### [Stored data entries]
[Start of section]
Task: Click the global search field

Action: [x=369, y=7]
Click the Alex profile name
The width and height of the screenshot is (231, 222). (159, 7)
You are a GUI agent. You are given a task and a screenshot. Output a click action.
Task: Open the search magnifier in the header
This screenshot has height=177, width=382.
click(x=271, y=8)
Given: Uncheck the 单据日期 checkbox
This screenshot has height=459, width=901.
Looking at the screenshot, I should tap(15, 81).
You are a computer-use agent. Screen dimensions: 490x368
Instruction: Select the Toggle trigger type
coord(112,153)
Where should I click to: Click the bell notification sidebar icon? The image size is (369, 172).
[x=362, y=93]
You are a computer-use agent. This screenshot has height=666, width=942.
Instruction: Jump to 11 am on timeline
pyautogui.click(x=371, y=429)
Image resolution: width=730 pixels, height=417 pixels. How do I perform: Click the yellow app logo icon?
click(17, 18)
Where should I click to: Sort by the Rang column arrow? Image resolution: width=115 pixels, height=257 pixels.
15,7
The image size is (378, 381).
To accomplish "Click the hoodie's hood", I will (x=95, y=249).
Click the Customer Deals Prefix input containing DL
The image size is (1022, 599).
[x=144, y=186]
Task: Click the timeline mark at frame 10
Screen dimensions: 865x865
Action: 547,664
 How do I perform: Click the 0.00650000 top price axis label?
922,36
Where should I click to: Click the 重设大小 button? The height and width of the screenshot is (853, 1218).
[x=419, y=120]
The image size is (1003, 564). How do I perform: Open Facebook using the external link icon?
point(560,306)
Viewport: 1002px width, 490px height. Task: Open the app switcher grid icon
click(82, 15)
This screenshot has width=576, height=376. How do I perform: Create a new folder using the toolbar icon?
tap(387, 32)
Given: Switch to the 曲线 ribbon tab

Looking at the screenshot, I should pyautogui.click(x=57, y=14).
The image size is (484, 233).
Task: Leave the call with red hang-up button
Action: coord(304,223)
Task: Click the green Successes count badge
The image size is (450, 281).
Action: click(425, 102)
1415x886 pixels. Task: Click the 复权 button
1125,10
[End of section]
Copy whichever lines above contain the string "agent".

### [SOLVED EXERCISE]
You are a GUI agent. You are given a task and a screenshot. Output a click action.
You are a computer-use agent. Screen dimensions: 490x368
You are a computer-use agent. This screenshot has height=666, width=942.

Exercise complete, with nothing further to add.